私兵たちとの距離は、共に流されたメリッサ達の方が近い。すでに両者は接触し、撃ち合いが始まっている。
慎重に起伏から顔を覗かせ、現場を確認する。スポッターがいない以上、いきなりスコープを覗き込んで視野を狭くするような素人くさい真似はしない。
敵の数は三人。例の爆弾魔に、モデルのようなスタイルのナイフ使い、そして宗介の言っていた少年兵。
自分と同じように雪の起伏に身を隠しながら景気よく自動小銃を撃ちこんでいる彼らに対し、
私兵たちの陣地から20mほど離れた地点にある木立を盾にしながらメリッサとクルーゾーが散発的に反撃して接近を防いでいる。
SRTはあらゆる軍事方面のスペシャリストが集められた最精鋭だ。ASの操縦技巧だけではない。白兵戦においても各自が一流以上の腕前を持つ。
だがヘクマティアルの私兵もさるものだった。交替で弾幕を張りながらじわじわと距離を詰めている。

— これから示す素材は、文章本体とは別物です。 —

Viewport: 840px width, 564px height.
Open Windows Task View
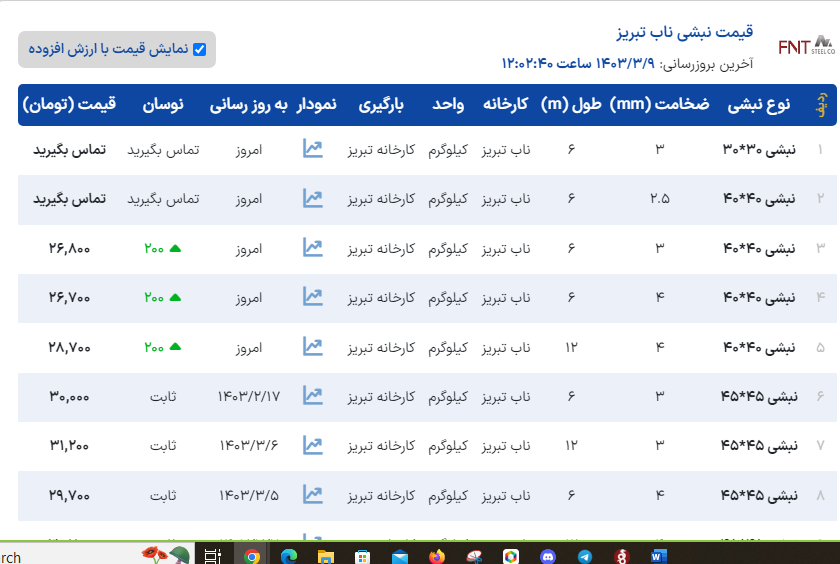212,556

人数と弾薬の差は如何ともしがたい。このままでは先にメリッサ達の弾薬が切れるか、数で制圧されるのはそう遠い未来の出来事ではないだろう。
スペックたちの救援が間に合うかは微妙なところだ。
手にしたボルトアクション式の旧式ライフルを構え、ボルトレバーを引いて薬室に弾薬を送り込む。

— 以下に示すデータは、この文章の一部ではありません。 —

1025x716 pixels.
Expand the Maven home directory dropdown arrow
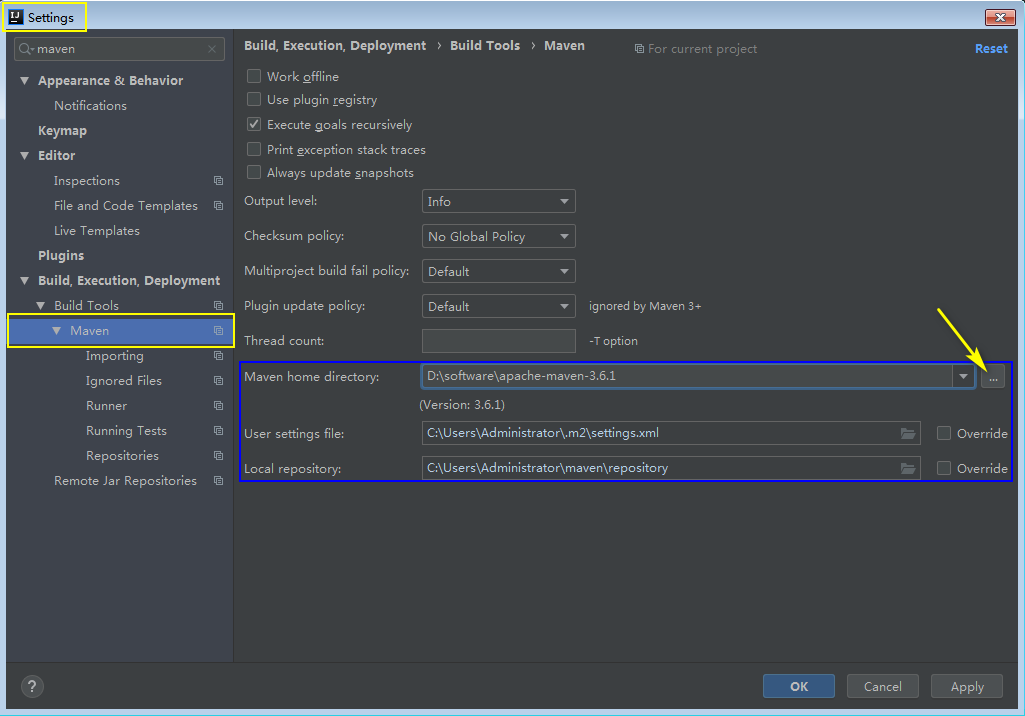click(963, 377)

メリッサ達と相対している敵との距離は目算で100m程。自分の腕前なら鼻先と言っていい距離だった。
「へいへいっと。いい位置を取れてんだ。いま一人減らす。姐さんに中尉殿、すみませんが弾幕を張って連中を釘付けにしていただいても?」
『留めるのは5秒が限界だ。やれるか、ウルズ6(ウェーバー)』
「2秒あれば十分だぜ」
クルーゾーの声に軽口を返しながら、しかしクルツの目は既に氷の様な冷たさを帯びていた。
レシーバーとトリガーに添えられる手の感触が消え、ライフルと一体化していく感覚が湧き上がる。
獲物を前にした興奮も、外すかもしれないという恐怖もない。目の前の光景が、無味乾燥なただの情報に変じていく。
メリッサとクルーゾーが木陰から僅かに身を晒し、少ない弾薬を盛大にふるまい始める。僅かに私兵たちの動きが止まる。
スコープの先に映るのは、例の爆弾魔ウィリアム・ネルソン。
今だ。
引き金に掛かった指だけが、機械的に動く。